*** Data excerpts

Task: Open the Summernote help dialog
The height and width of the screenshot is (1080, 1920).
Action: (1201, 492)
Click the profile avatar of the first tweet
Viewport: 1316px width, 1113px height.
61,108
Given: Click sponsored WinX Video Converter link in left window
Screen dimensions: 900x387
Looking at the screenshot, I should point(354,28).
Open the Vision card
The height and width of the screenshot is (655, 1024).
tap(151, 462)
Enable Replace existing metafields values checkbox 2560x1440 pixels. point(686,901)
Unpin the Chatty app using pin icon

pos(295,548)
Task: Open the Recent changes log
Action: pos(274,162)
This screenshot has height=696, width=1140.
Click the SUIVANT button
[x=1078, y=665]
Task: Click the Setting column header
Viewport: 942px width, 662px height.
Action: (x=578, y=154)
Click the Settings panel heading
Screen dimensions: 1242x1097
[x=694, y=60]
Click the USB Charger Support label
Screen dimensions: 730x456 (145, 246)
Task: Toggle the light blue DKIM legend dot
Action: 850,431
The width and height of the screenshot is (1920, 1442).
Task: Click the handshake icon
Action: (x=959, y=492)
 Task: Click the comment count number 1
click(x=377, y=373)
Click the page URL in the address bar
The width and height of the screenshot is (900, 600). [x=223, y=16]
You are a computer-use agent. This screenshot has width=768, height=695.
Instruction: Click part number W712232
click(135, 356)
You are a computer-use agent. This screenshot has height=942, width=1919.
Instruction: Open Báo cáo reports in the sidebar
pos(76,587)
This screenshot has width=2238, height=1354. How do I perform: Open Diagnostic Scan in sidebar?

******

What you are asked to do
Render these lines as a Markdown table with the columns Number and Record line, one row per line, numbered in order, leaving out any blank lines.

In response
| Number | Record line |
|---|---|
| 1 | Task: Open the Summernote help dialog |
| 2 | The height and width of the screenshot is (1080, 1920). |
| 3 | Action: (1201, 492) |
| 4 | Click the profile avatar of the first tweet |
| 5 | Viewport: 1316px width, 1113px height. |
| 6 | 61,108 |
| 7 | Given: Click sponsored WinX Video Converter link in left window |
| 8 | Screen dimensions: 900x387 |
| 9 | Looking at the screenshot, I should point(354,28). |
| 10 | Open the Vision card |
| 11 | The height and width of the screenshot is (655, 1024). |
| 12 | tap(151, 462) |
| 13 | Enable Replace existing metafields values checkbox 2560x1440 pixels. point(686,901) |
| 14 | Unpin the Chatty app using pin icon |
| 15 | pos(295,548) |
| 16 | Task: Open the Recent changes log |
| 17 | Action: pos(274,162) |
| 18 | This screenshot has height=696, width=1140. |
| 19 | Click the SUIVANT button |
| 20 | [x=1078, y=665] |
| 21 | Task: Click the Setting column header |
| 22 | Viewport: 942px width, 662px height. |
| 23 | Action: (x=578, y=154) |
| 24 | Click the Settings panel heading |
| 25 | Screen dimensions: 1242x1097 |
| 26 | [x=694, y=60] |
| 27 | Click the USB Charger Support label |
| 28 | Screen dimensions: 730x456 (145, 246) |
| 29 | Task: Toggle the light blue DKIM legend dot |
| 30 | Action: 850,431 |
| 31 | The width and height of the screenshot is (1920, 1442). |
| 32 | Task: Click the handshake icon |
| 33 | Action: (x=959, y=492) |
| 34 |  Task: Click the comment count number 1 |
| 35 | click(x=377, y=373) |
| 36 | Click the page URL in the address bar |
| 37 | The width and height of the screenshot is (900, 600). [x=223, y=16] |
| 38 | You are a computer-use agent. This screenshot has width=768, height=695. |
| 39 | Instruction: Click part number W712232 |
| 40 | click(135, 356) |
| 41 | You are a computer-use agent. This screenshot has height=942, width=1919. |
| 42 | Instruction: Open Báo cáo reports in the sidebar |
| 43 | pos(76,587) |
| 44 | This screenshot has width=2238, height=1354. How do I perform: Open Diagnostic Scan in sidebar? |